Since that day, Laura has had 18 hospitalizations; each a result of an attempt to commit suicide or homocide, all while still under psychiatric care. Laura often has delusions and some of them have resulted in attempts to harm or even murder her family. This left her family sleeping with one eye open or in shifts. She was not able to return to high school because she was unable to hold her thoughts together. She received additional diagnoses of Bipolar Disorder, Schizophrenia, and autism.
Major deficits in the number of beds in North Carolina’s psychiatric hospitals led to several stays in emergency rooms for weeks at a time. In one instance, Laura stayed in a room in a
hospital emergency department for 7 weeks waiting for a bed in a psychiatric hospital! It is important to note that the psychiatric rooms in emergency departments are nothing more than holding cells. They are empty except for a bed and maybe a rubber chair nailed to the floor. There are no windows so no natural lighting and visitation is restricted. “Staying in a room like that is enough to make anyone crazy.” Often their insurance company would insist Laura needed to be discharged, only for her to become suicidal or homicidal within days of release and return back to a hospital. One time, Laura was released from the hospital into an outpatient program.

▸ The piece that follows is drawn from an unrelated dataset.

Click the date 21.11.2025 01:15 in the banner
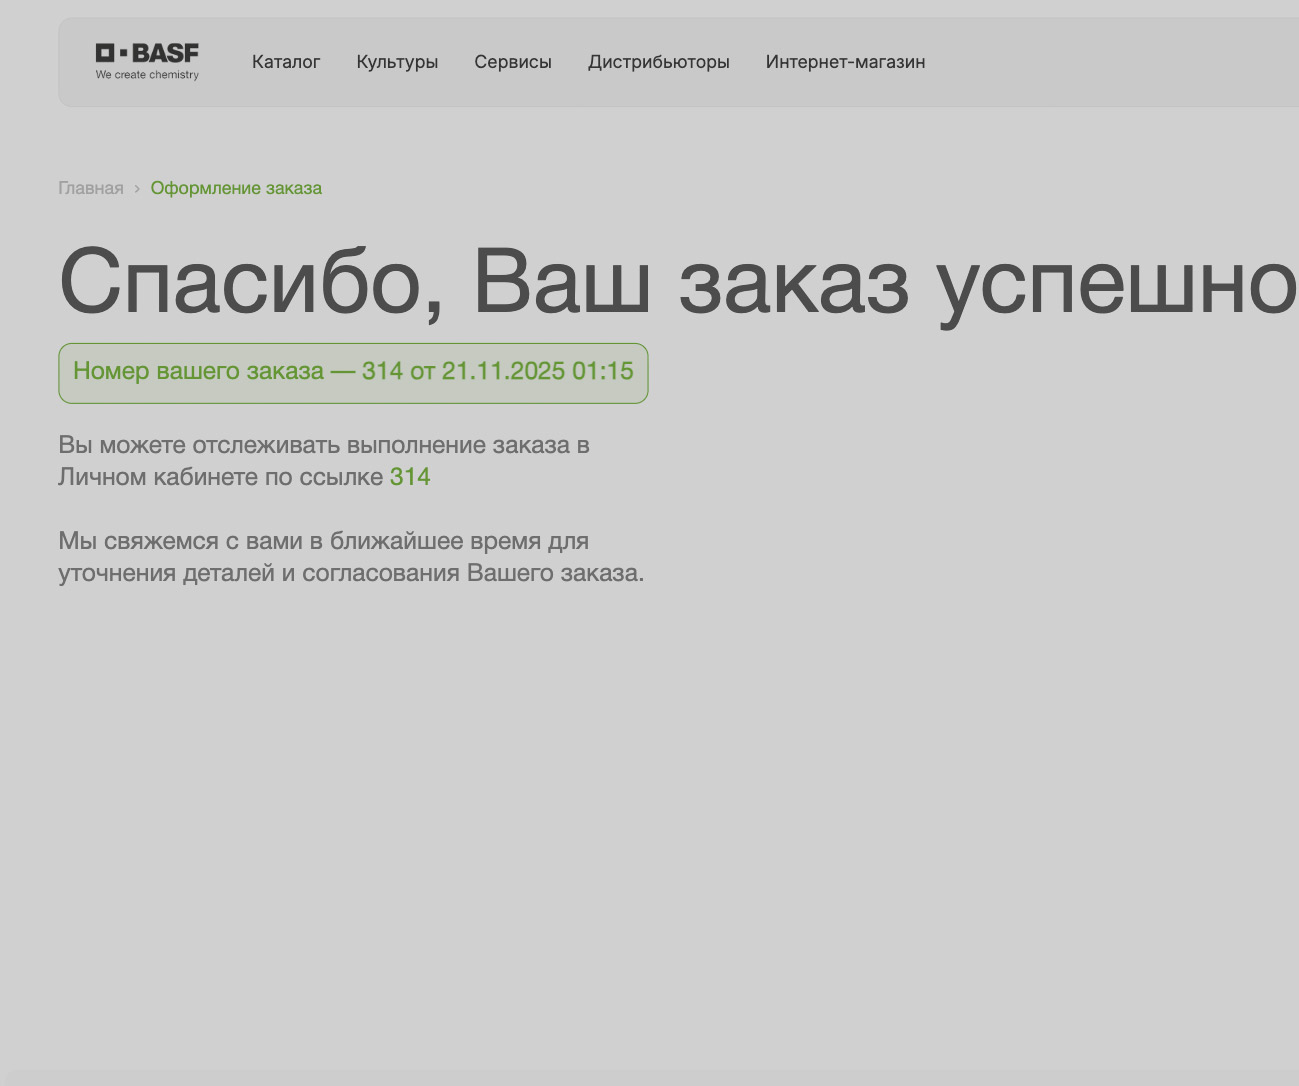1299x1086 pixels. pos(537,371)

The outpatient program refused to continue treating her because her psychosis was “distressing other patients.” There was no place for Laura to go.
Central Regional Hospital consistently had no bed for her. Psychosis is not curable. “There is no medication or treatment that would render her not psychotic.” She needed 24 hour awake care because of her homicidal and suicidal tendencies but there was no place for her to go and her family was at a breaking point. It is at this point that many families would kick their psychotic relative out of the house for the safety of others. The link between homelessness and mental illness is perfectly illustrated in this story. Also evident is how untreated mental illness leads to overcrowded prisons and overburdened emergency rooms. Ms. Gray also pointed out that patients with persistent mental illnesses often become drug addicts. Instead of abandoning their daughter, the Gray’s pushed on and persistently advocated for her. This included driving Laura to Central Regional Hospital and insisting they find a bed for her, which the hospital did.
So what is the answer?
Ms. Gray believes that when a patient is discharged from care, there needs to be a solid step-down discharge plan in place to allow the patient to ease back into a normal routine at home. A Continuum of Care is vital to the proper, humane treatment of these patients and for the mental health of their family members.
Ms. Gray also pointed out that several studies have found it is more cost effective to provide proper housing for mental health patients than it is to burden social services, hospitals, and the mental health system. This would increase the number of available beds, save money and improve treatment outcomes.
Finally, Ms. Gray emphasized the need for research and funding for evidenced based treatment, and the willingness for insurance companies to pay for those treatments.